Ex-Rite Aid chief counsel gets 10-year term

Federal judge rejects plea for no prison time in fraud

October 15, 2004|By BLOOMBERG NEWS

HARRISBURG - Franklin C. Brown, a former Rite Aid Corp. chief counsel convicted of accounting fraud, was sentenced to 10 years in prison yesterday by a judge who rejected his arguments that the term would be a death sentence because he is 76 and ill.

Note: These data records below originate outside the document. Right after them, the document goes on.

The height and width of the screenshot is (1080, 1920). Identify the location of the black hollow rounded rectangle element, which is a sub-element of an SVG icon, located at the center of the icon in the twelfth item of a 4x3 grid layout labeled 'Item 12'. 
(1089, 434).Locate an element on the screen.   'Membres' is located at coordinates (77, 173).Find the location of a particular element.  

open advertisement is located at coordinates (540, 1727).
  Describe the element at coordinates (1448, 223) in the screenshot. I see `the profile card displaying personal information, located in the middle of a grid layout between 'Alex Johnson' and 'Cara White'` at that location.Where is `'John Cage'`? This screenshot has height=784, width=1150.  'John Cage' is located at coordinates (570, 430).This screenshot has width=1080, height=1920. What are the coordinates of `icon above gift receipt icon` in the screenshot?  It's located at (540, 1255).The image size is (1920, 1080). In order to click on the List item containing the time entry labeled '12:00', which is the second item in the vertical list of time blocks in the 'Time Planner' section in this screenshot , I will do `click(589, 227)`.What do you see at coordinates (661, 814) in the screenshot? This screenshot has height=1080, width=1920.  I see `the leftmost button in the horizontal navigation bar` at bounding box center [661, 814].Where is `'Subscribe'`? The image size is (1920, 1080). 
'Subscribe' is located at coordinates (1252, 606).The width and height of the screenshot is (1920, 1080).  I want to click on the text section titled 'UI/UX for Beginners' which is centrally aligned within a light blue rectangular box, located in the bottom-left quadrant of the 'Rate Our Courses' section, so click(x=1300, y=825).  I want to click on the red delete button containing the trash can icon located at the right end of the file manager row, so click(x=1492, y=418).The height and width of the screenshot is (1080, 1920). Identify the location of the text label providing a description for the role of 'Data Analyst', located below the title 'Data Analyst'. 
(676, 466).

Brown was convicted last October of conspiring to inflate earnings at Rite Aid, the No. 3 U.S. drugstore chain, witness tampering and obstructing justice. Before the trial, he signed a plea agreement that would have brought him a much lighter sentence, but changed his mind and gambled on an acquittal at trial.

Defense lawyers asked the judge to spare Brown a prison term, saying his cardiac problems could result in a heart attack or stroke within three years of his imprisonment.

Prosecutors opposed the request and asked U.S. District Judge Sylvia Rambo for a term of 10 to 12 1/2 years. Brown apologized to his family and asked for mercy.

"Being accused and convicted of a crime has been one of the most painful and humbling experiences of my life," Brown told Rambo yesterday. "I ask you to grant me whatever mercy and leniency you can."

Rambo imposed a $21,000 fine. and said she would recommend to federal prison officials that Brown serve his sentence in a medical facility near his home in Susquehanna Township, Pa. Federal law bars parole and requires him to complete at least 85 percent of his term.

Prosecutors asked Rambo to order Brown to pay $10.4 million in restitution and fine him as much as $175,000. The judge didn't order restitution.

Brown was the last of six executives that Rambo sentenced for their roles in a fraud that led Rite Aid to erase $1.6 billion in profit in July 2000. The judge sentenced four other former Rite Aid executives to lesser prison terms, including Martin L. Grass, the former chief executive, who got eight years in prison. Former President Timothy Noonan, who helped prosecutors secretly videotape Grass and Brown, got two years probation. Noonan testified for prosecutors at Brown's trial, where jurors saw videotapes of the two men discussing a cover-up.

At yesterday's hearing, Assistant U.S. Attorney Kim Daniel urged Rambo to give Brown at least a decade behind bars because he was the prime architect of a sweeping cover-up, he showed no remorse, and his crimes led to losses of at least $23 million.

Defense attorneys called Brown a "cardiovascular time bomb" who got a pacemaker and heart stent last week. They said Rite Aid's former vice chairman should receive probation or a term of home confinement. They also argued that he could be assaulted in prison and that he should get credit for his charitable donations and acts.

Rambo said federal prisons are equipped to handle his medical problems, and the threat of assault wasn't relevant.

Brown's lawyers promised to appeal the sentence.